◆ Entries from a dataset ◆
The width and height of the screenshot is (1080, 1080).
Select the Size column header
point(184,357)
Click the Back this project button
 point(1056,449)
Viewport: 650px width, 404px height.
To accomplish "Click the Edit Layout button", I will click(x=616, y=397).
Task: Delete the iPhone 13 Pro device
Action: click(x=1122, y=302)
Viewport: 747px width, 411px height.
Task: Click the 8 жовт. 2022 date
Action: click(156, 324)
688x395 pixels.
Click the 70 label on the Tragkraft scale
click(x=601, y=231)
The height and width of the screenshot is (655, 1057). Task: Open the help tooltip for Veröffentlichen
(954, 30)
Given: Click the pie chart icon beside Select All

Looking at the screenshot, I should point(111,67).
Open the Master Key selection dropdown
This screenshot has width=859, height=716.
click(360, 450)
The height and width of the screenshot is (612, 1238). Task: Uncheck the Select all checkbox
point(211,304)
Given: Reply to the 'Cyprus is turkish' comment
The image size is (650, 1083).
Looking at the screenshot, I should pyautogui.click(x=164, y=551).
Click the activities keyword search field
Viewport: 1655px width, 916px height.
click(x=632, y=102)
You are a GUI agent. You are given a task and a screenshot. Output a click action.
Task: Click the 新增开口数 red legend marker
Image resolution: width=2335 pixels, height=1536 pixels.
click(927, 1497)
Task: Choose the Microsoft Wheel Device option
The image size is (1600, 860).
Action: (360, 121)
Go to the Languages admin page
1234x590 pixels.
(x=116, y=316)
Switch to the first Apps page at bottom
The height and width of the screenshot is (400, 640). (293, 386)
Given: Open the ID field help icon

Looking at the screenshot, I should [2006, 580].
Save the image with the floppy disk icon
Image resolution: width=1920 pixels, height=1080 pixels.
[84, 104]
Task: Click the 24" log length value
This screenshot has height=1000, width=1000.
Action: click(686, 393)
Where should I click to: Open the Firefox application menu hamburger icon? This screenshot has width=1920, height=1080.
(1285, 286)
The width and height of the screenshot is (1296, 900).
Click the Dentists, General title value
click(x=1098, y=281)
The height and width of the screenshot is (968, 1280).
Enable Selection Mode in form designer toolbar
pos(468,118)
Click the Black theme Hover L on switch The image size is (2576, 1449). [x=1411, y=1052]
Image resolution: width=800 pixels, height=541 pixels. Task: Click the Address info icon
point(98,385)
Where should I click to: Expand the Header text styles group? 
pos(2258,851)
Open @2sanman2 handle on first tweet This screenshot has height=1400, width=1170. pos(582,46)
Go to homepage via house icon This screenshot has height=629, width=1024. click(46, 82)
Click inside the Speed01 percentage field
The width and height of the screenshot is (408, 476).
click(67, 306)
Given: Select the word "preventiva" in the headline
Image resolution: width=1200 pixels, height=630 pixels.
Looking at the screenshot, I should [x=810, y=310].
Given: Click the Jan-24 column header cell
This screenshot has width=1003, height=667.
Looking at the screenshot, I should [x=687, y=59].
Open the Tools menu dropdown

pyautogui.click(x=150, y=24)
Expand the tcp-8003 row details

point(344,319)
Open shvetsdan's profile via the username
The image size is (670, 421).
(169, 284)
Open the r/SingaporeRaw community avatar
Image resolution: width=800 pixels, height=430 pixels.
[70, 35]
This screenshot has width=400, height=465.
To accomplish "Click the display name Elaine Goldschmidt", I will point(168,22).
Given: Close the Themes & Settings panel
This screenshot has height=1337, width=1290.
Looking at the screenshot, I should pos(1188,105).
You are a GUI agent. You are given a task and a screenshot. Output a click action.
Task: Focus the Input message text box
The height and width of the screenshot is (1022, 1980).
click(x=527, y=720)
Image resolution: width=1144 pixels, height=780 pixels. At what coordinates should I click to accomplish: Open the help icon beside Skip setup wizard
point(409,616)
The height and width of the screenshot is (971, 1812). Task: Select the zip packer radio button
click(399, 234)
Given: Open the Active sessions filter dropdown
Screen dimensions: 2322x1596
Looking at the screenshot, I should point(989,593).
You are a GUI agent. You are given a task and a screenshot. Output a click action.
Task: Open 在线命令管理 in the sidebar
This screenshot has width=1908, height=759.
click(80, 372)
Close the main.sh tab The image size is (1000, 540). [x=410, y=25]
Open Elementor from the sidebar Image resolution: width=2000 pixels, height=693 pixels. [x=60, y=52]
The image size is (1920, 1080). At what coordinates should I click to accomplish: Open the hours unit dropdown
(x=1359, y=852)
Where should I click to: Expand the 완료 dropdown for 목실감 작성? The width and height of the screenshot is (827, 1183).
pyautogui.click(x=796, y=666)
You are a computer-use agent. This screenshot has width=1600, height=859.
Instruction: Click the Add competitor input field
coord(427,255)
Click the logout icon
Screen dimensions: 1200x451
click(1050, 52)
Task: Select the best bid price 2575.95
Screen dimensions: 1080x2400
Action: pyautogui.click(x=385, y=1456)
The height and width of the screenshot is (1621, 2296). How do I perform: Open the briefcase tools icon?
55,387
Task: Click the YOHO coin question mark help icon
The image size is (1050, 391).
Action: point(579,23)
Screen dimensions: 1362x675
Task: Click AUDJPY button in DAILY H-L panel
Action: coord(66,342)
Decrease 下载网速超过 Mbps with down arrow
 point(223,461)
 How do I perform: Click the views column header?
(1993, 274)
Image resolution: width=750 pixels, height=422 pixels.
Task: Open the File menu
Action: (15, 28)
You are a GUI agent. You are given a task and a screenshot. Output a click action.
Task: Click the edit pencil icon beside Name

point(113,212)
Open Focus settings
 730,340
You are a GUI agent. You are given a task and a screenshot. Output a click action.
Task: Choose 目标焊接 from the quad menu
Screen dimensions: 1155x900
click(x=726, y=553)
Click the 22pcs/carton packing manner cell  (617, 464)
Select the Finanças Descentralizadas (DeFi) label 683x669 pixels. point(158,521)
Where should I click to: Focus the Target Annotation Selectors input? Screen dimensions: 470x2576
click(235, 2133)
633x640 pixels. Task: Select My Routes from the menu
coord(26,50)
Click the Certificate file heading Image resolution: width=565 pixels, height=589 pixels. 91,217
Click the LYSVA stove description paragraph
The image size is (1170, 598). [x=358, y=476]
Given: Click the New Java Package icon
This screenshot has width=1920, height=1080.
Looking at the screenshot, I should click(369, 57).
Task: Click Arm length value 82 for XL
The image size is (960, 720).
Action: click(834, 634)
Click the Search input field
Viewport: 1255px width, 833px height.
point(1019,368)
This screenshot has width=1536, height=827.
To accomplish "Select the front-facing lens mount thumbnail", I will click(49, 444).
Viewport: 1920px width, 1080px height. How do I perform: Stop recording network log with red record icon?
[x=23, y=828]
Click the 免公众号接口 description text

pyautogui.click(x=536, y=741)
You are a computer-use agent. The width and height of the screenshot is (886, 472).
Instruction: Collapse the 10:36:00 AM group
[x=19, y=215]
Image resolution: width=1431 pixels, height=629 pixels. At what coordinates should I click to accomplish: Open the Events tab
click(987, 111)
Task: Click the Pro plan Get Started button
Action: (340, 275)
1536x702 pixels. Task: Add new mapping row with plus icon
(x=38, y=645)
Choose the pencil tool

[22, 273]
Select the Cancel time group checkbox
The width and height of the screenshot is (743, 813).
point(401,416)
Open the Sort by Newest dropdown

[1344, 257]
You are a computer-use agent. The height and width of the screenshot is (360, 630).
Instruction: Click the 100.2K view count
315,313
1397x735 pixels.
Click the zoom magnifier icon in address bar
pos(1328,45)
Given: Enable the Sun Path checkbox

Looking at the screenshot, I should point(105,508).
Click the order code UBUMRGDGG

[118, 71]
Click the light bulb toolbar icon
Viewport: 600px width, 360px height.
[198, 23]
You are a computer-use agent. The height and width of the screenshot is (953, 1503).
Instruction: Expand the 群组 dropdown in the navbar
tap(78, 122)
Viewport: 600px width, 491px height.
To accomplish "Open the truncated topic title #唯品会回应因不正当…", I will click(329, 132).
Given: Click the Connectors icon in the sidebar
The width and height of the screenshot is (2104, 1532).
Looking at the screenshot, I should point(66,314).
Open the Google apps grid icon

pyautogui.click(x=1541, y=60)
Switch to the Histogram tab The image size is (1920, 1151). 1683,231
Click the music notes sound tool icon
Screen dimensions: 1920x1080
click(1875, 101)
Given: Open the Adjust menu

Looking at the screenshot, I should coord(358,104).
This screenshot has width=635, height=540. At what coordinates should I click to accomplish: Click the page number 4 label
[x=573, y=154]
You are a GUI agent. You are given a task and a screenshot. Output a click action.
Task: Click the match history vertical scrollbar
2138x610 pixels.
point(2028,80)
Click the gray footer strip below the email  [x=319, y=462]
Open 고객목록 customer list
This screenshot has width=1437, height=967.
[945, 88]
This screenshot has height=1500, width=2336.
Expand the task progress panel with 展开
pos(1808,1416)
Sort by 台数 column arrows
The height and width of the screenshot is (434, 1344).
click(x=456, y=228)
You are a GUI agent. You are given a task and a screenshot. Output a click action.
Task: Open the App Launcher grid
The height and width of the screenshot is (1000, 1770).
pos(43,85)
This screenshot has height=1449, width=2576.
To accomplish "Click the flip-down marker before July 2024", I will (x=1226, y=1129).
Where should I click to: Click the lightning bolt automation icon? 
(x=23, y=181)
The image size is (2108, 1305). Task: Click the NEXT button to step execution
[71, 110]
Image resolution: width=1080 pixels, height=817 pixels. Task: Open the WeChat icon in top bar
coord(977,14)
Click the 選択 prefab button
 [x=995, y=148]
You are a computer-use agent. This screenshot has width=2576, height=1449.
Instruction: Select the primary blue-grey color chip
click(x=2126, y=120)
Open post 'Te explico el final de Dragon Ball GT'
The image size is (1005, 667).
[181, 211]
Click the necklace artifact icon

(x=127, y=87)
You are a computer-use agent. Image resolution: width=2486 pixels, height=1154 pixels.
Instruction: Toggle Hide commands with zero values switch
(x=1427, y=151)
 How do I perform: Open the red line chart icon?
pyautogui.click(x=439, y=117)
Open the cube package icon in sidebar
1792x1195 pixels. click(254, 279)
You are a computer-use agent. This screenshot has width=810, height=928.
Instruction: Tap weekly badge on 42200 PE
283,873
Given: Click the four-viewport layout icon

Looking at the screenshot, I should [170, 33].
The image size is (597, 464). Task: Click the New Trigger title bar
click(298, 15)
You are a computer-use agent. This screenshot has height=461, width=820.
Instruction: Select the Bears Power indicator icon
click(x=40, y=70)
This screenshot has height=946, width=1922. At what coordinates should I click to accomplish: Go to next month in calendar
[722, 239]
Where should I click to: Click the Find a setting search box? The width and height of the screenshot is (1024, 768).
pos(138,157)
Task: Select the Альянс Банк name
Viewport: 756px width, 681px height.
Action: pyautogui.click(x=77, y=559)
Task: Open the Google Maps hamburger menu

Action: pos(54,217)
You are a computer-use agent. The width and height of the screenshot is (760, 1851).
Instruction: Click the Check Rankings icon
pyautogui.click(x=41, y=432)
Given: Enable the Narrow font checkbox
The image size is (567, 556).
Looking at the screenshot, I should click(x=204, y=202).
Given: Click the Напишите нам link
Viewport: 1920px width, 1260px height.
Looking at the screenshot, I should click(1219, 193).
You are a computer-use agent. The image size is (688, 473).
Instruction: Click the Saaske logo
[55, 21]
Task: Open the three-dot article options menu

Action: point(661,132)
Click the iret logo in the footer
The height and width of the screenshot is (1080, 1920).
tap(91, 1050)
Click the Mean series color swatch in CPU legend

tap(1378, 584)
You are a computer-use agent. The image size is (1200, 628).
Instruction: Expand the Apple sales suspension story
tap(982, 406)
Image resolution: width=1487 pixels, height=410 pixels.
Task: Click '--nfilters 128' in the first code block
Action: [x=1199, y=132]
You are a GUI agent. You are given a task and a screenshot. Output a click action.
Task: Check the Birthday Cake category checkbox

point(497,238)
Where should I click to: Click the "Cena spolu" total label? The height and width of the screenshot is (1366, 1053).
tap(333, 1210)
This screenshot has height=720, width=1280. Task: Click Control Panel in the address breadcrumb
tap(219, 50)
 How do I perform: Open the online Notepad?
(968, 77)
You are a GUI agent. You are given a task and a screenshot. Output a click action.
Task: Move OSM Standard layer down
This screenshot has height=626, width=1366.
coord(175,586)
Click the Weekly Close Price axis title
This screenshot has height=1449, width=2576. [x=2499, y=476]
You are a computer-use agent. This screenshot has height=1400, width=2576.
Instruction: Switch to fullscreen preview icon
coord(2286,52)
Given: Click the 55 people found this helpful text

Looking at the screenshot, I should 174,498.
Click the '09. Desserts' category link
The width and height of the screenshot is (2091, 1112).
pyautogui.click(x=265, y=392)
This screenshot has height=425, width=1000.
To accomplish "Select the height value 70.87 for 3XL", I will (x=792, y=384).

◆ TASK ◆
Copy out the lines of the data above verbatim, beginning at the line that contains "Given: Close the Themes & Settings panel" and ending after the line that contains "Close the main.sh".

◆ ANSWER ◆
Given: Close the Themes & Settings panel
This screenshot has height=1337, width=1290.
Looking at the screenshot, I should pos(1188,105).
You are a GUI agent. You are given a task and a screenshot. Output a click action.
Task: Focus the Input message text box
The height and width of the screenshot is (1022, 1980).
click(x=527, y=720)
Image resolution: width=1144 pixels, height=780 pixels. At what coordinates should I click to accomplish: Open the help icon beside Skip setup wizard
point(409,616)
The height and width of the screenshot is (971, 1812). Task: Select the zip packer radio button
click(399, 234)
Given: Open the Active sessions filter dropdown
Screen dimensions: 2322x1596
Looking at the screenshot, I should point(989,593).
You are a GUI agent. You are given a task and a screenshot. Output a click action.
Task: Open 在线命令管理 in the sidebar
This screenshot has width=1908, height=759.
click(80, 372)
Close the main.sh tab The image size is (1000, 540). [x=410, y=25]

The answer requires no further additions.